— start Data in this exercise —

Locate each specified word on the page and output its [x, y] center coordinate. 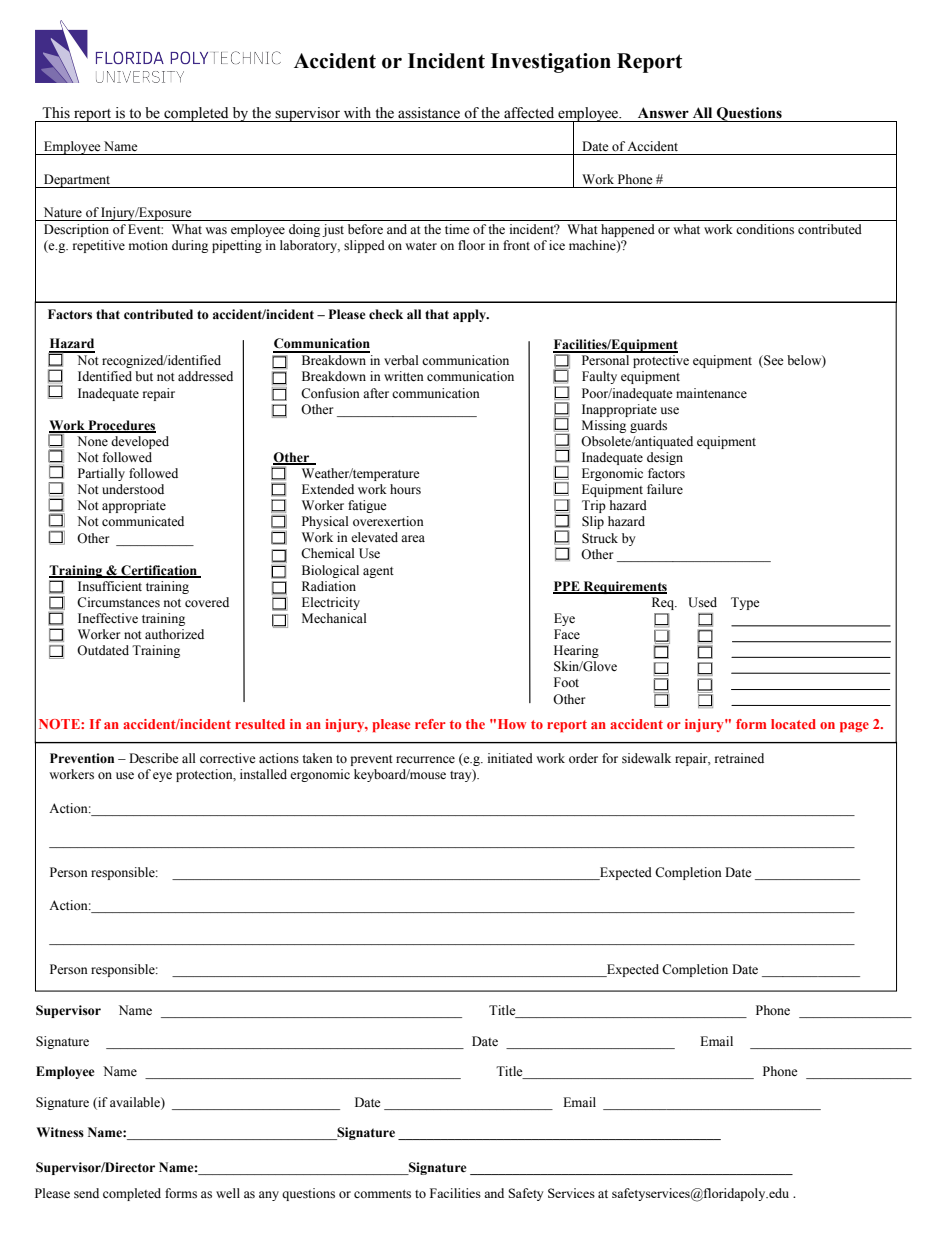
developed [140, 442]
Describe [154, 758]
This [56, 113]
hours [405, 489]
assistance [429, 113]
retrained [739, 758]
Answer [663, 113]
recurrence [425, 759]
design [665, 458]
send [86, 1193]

— end Data in this exercise —

Objective. Rescale the part of the records that opens with the line containing "Describe [154, 758]" and runs through the end of the records, including both ends. Rewrite only those lines in full, keeping each word, and multiply every coordinate by 0.55, rounding to whole numbers with halves going up.

Correct result.
Describe [85, 417]
This [31, 62]
hours [223, 269]
assistance [236, 62]
retrained [406, 417]
Answer [365, 62]
recurrence [234, 417]
design [366, 252]
send [47, 656]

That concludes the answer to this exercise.